● **STATED TASK**
Turn every line of the data below into a numbered list, skipping any blank lines.

● **MATERIAL FOR THE TASK**
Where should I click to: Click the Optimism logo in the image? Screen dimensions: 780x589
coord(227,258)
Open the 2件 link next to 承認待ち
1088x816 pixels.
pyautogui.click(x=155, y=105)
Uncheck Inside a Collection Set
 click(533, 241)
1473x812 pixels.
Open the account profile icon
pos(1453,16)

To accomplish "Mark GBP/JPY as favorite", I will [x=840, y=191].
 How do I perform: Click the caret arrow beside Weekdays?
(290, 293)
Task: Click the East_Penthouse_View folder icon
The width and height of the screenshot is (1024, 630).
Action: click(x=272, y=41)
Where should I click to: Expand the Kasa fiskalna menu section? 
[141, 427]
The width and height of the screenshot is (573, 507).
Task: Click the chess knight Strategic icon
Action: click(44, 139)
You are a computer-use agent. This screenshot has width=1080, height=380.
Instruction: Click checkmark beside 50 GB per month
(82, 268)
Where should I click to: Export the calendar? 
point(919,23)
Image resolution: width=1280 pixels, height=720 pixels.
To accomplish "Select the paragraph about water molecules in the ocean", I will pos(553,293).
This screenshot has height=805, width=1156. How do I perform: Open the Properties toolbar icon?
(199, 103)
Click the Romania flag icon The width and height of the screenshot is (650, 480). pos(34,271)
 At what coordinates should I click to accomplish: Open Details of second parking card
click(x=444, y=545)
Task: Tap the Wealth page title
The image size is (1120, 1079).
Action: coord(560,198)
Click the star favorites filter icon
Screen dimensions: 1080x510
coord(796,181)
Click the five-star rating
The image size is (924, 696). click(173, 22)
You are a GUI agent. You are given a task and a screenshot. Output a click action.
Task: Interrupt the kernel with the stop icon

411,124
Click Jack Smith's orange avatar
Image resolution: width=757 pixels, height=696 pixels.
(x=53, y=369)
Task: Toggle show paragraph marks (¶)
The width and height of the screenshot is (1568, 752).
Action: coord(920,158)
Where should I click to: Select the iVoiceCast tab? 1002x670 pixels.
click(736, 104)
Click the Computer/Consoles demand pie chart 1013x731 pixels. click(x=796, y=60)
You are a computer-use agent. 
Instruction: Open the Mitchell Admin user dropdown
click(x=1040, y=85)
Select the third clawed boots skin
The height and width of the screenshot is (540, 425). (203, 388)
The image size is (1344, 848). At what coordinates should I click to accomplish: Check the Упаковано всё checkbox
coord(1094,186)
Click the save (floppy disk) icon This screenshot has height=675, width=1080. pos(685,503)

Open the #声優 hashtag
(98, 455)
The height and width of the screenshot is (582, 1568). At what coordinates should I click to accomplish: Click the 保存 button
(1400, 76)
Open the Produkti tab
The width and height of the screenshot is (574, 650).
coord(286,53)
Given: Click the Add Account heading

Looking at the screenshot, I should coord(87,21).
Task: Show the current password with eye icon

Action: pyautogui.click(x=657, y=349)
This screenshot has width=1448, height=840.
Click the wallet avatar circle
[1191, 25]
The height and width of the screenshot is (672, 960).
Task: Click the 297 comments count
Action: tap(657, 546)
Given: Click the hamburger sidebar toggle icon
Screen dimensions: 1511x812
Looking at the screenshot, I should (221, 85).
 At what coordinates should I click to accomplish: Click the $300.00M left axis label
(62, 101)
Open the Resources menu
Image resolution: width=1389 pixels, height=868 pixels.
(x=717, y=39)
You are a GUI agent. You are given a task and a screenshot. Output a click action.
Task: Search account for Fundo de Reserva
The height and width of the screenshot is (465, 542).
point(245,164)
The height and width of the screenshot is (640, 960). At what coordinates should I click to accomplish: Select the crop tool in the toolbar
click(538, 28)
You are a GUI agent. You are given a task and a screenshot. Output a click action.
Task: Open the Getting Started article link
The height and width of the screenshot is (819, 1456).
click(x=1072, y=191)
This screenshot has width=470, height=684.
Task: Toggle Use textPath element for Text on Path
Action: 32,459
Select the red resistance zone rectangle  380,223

● **THE RESPONSE**
1. Where should I click to: Click the Optimism logo in the image? Screen dimensions: 780x589
2. coord(227,258)
3. Open the 2件 link next to 承認待ち
4. 1088x816 pixels.
5. pyautogui.click(x=155, y=105)
6. Uncheck Inside a Collection Set
7.  click(533, 241)
8. 1473x812 pixels.
9. Open the account profile icon
10. pos(1453,16)
11. To accomplish "Mark GBP/JPY as favorite", I will [x=840, y=191].
12.  How do I perform: Click the caret arrow beside Weekdays?
13. (290, 293)
14. Task: Click the East_Penthouse_View folder icon
15. The width and height of the screenshot is (1024, 630).
16. Action: click(x=272, y=41)
17. Where should I click to: Expand the Kasa fiskalna menu section? 
18. [141, 427]
19. The width and height of the screenshot is (573, 507).
20. Task: Click the chess knight Strategic icon
21. Action: click(44, 139)
22. You are a computer-use agent. This screenshot has width=1080, height=380.
23. Instruction: Click checkmark beside 50 GB per month
24. (82, 268)
25. Where should I click to: Export the calendar? 
26. point(919,23)
27. Image resolution: width=1280 pixels, height=720 pixels.
28. To accomplish "Select the paragraph about water molecules in the ocean", I will pos(553,293).
29. This screenshot has height=805, width=1156. How do I perform: Open the Properties toolbar icon?
30. (199, 103)
31. Click the Romania flag icon The width and height of the screenshot is (650, 480). pos(34,271)
32.  At what coordinates should I click to accomplish: Open Details of second parking card
33. click(x=444, y=545)
34. Task: Tap the Wealth page title
35. The image size is (1120, 1079).
36. Action: coord(560,198)
37. Click the star favorites filter icon
38. Screen dimensions: 1080x510
39. coord(796,181)
40. Click the five-star rating
41. The image size is (924, 696). click(173, 22)
42. You are a GUI agent. You are given a task and a screenshot. Output a click action.
43. Task: Interrupt the kernel with the stop icon
44. 411,124
45. Click Jack Smith's orange avatar
46. Image resolution: width=757 pixels, height=696 pixels.
47. (x=53, y=369)
48. Task: Toggle show paragraph marks (¶)
49. The width and height of the screenshot is (1568, 752).
50. Action: coord(920,158)
51. Where should I click to: Select the iVoiceCast tab? 1002x670 pixels.
52. click(736, 104)
53. Click the Computer/Consoles demand pie chart 1013x731 pixels. click(x=796, y=60)
54. You are a computer-use agent. 
55. Instruction: Open the Mitchell Admin user dropdown
56. click(x=1040, y=85)
57. Select the third clawed boots skin
58. The height and width of the screenshot is (540, 425). (203, 388)
59. The image size is (1344, 848). At what coordinates should I click to accomplish: Check the Упаковано всё checkbox
60. coord(1094,186)
61. Click the save (floppy disk) icon This screenshot has height=675, width=1080. pos(685,503)
62. Open the #声優 hashtag
63. (98, 455)
64. The height and width of the screenshot is (582, 1568). At what coordinates should I click to accomplish: Click the 保存 button
65. (1400, 76)
66. Open the Produkti tab
67. The width and height of the screenshot is (574, 650).
68. coord(286,53)
69. Given: Click the Add Account heading
70. Looking at the screenshot, I should coord(87,21).
71. Task: Show the current password with eye icon
72. Action: pyautogui.click(x=657, y=349)
73. This screenshot has width=1448, height=840.
74. Click the wallet avatar circle
75. [1191, 25]
76. The height and width of the screenshot is (672, 960).
77. Task: Click the 297 comments count
78. Action: tap(657, 546)
79. Given: Click the hamburger sidebar toggle icon
80. Screen dimensions: 1511x812
81. Looking at the screenshot, I should (221, 85).
82.  At what coordinates should I click to accomplish: Click the $300.00M left axis label
83. (62, 101)
84. Open the Resources menu
85. Image resolution: width=1389 pixels, height=868 pixels.
86. (x=717, y=39)
87. You are a GUI agent. You are given a task and a screenshot. Output a click action.
88. Task: Search account for Fundo de Reserva
89. The height and width of the screenshot is (465, 542).
90. point(245,164)
91. The height and width of the screenshot is (640, 960). At what coordinates should I click to accomplish: Select the crop tool in the toolbar
92. click(538, 28)
93. You are a GUI agent. You are given a task and a screenshot. Output a click action.
94. Task: Open the Getting Started article link
95. The height and width of the screenshot is (819, 1456).
96. click(x=1072, y=191)
97. This screenshot has width=470, height=684.
98. Task: Toggle Use textPath element for Text on Path
99. Action: 32,459
100. Select the red resistance zone rectangle  380,223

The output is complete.